The only concession is an in-memory metadata cache loaded at startup. Titles, attributes, and file paths for all files are parsed once and held in a Python dict. Content is loaded on demand. The cache makes list operations instant. The filesystem makes writes durable.
The Stack
| Component | Why This One |
|---|---|
FastAPI |
Auto-generates OpenAPI schema. Every endpoint self-documents. Pydantic validation rejects malformed requests before they reach your code. Async by default. |
Pydantic v2 |
Type-safe models for every request and response. Enums enforce controlled vocabularies (P1-P4 severity, low-critical risk levels). Validation errors return structured JSON, not stack traces. |
uvicorn |
ASGI server. Starts in under 2 seconds. |
PyYAML |
Parses antora.yml for the 127 attributes that define every mutable value in the system. |
No ORM |
There is no database. |
How It Connects
Terminal (curl/jq) domus-api (FastAPI) Filesystem (AsciiDoc)
│ │ │
│ GET /search?q=mandiant │ │
├─────────────────────────►│ grep across cached files │
│ ├─────────────────────────────►│
│ │ 13 results, ranked │
│◄─────────────────────────┤ │
│ JSON response │ │
│ │ │
│ POST /case-studies/ │ │
│ incidents │ scaffold from template │
├─────────────────────────►│ validate via Pydantic │
│ │ write INC-2026-04-06.adoc │
│ ├─────────────────────────────►│
│◄─────────────────────────┤ │
│ {"id": "INC-...", │ │
│ "file_path": "..."} │ │
The API is a bridge between the terminal and the filesystem. It does not replace either. It makes the filesystem programmable without requiring the human to remember file paths, naming conventions, or template structures. The standards are embedded in the scaffolder service — STD-011 for incidents, STD-005 for changes, STD-010 for RCAs, STD-001 for projects. Compliance is automatic.
What This Enables
Today: curl -s localhost:8080/search?q=mandiant | jq finds 13 documents in milliseconds.
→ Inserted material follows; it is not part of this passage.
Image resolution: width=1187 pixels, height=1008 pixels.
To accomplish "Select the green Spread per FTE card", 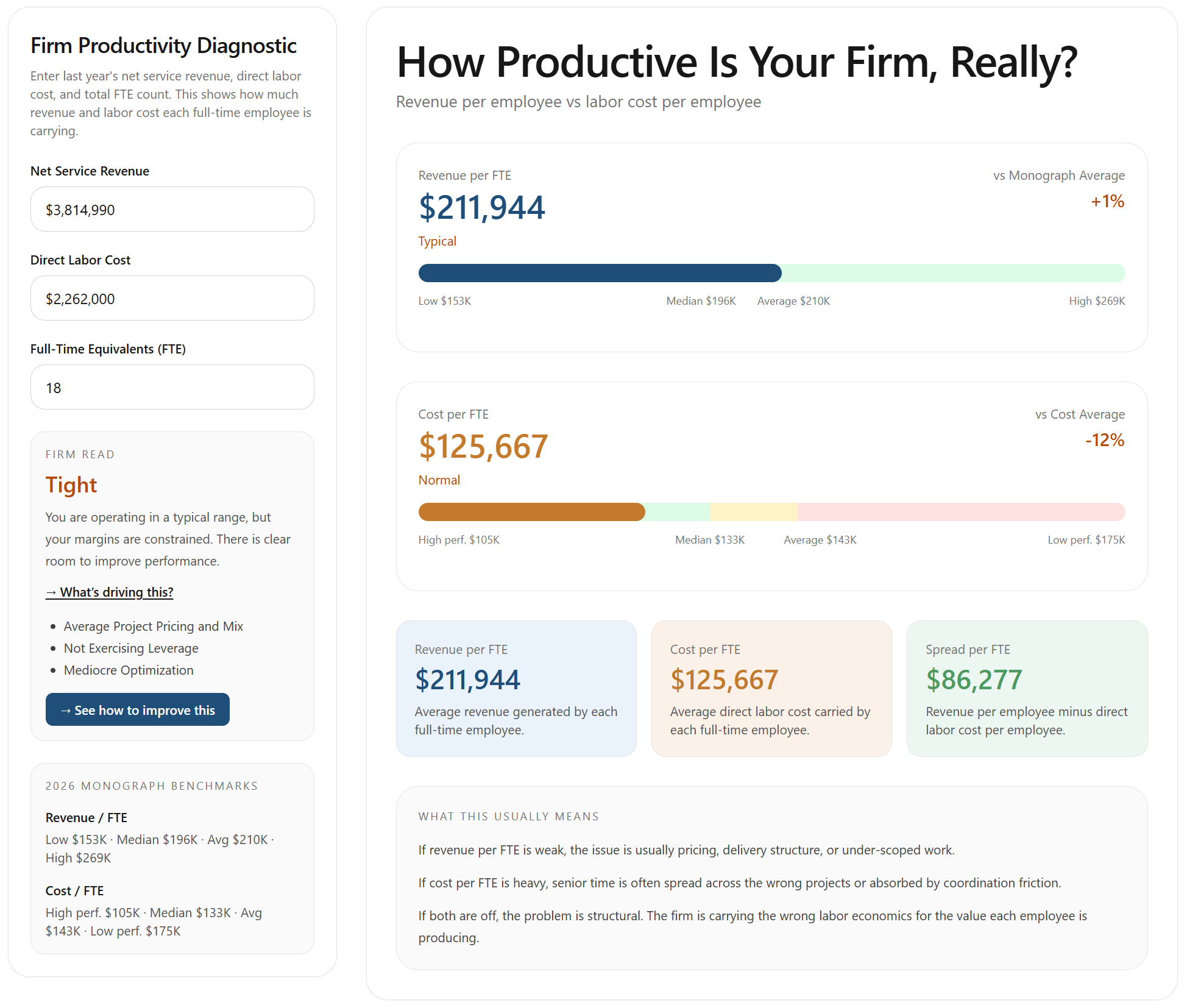I will (x=1027, y=689).
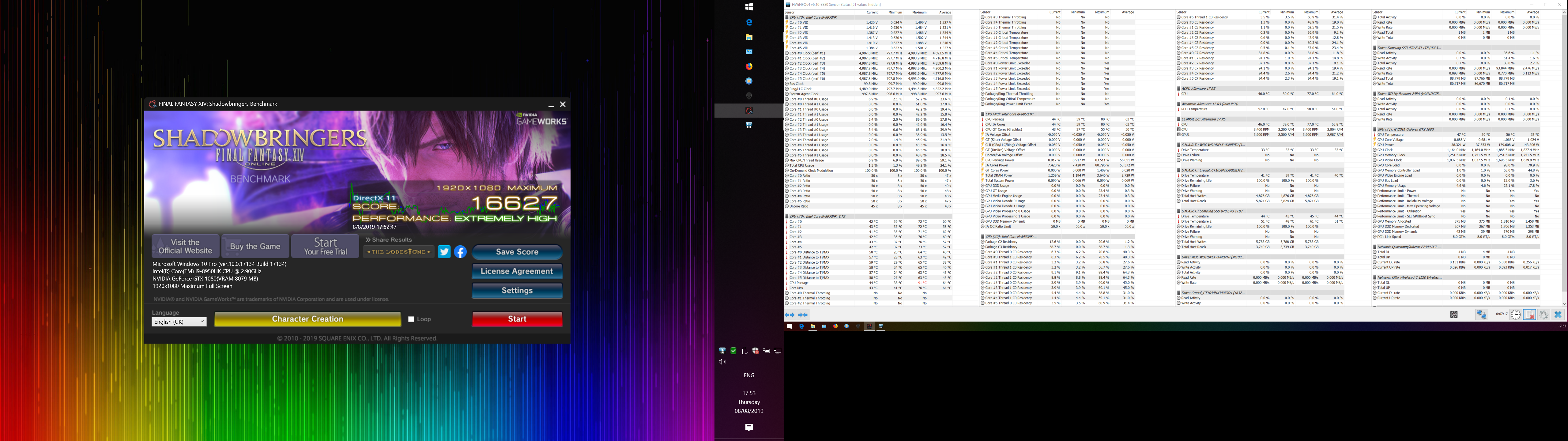1568x441 pixels.
Task: Open the Language dropdown
Action: 179,322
Tomorrow: Your Z Fold 7 queries the API over Tailscale. An Ollama model reads your documentation and answers questions in natural language. A webhook watches for resolved incidents and auto-scaffolds RCAs. A CI pipeline queries /standards to verify that every standard is Active before deploying.
The system scales because the architecture is simple. Add a spoke repository to the config and the API indexes it. Add an endpoint to a route file and it appears in the OpenAPI schema. The filesystem grows, the cache grows, the API grows. Nothing breaks because nothing is coupled.
This is not a prototype. It loaded 3,486 files in under 2 seconds. It serves responses in single-digit milliseconds. It runs on localhost with zero infrastructure. It was built in one session because the documentation system it exposes was built correctly in the first place.
The API did not make the documentation system valuable. The documentation system was already valuable. The API made it accessible.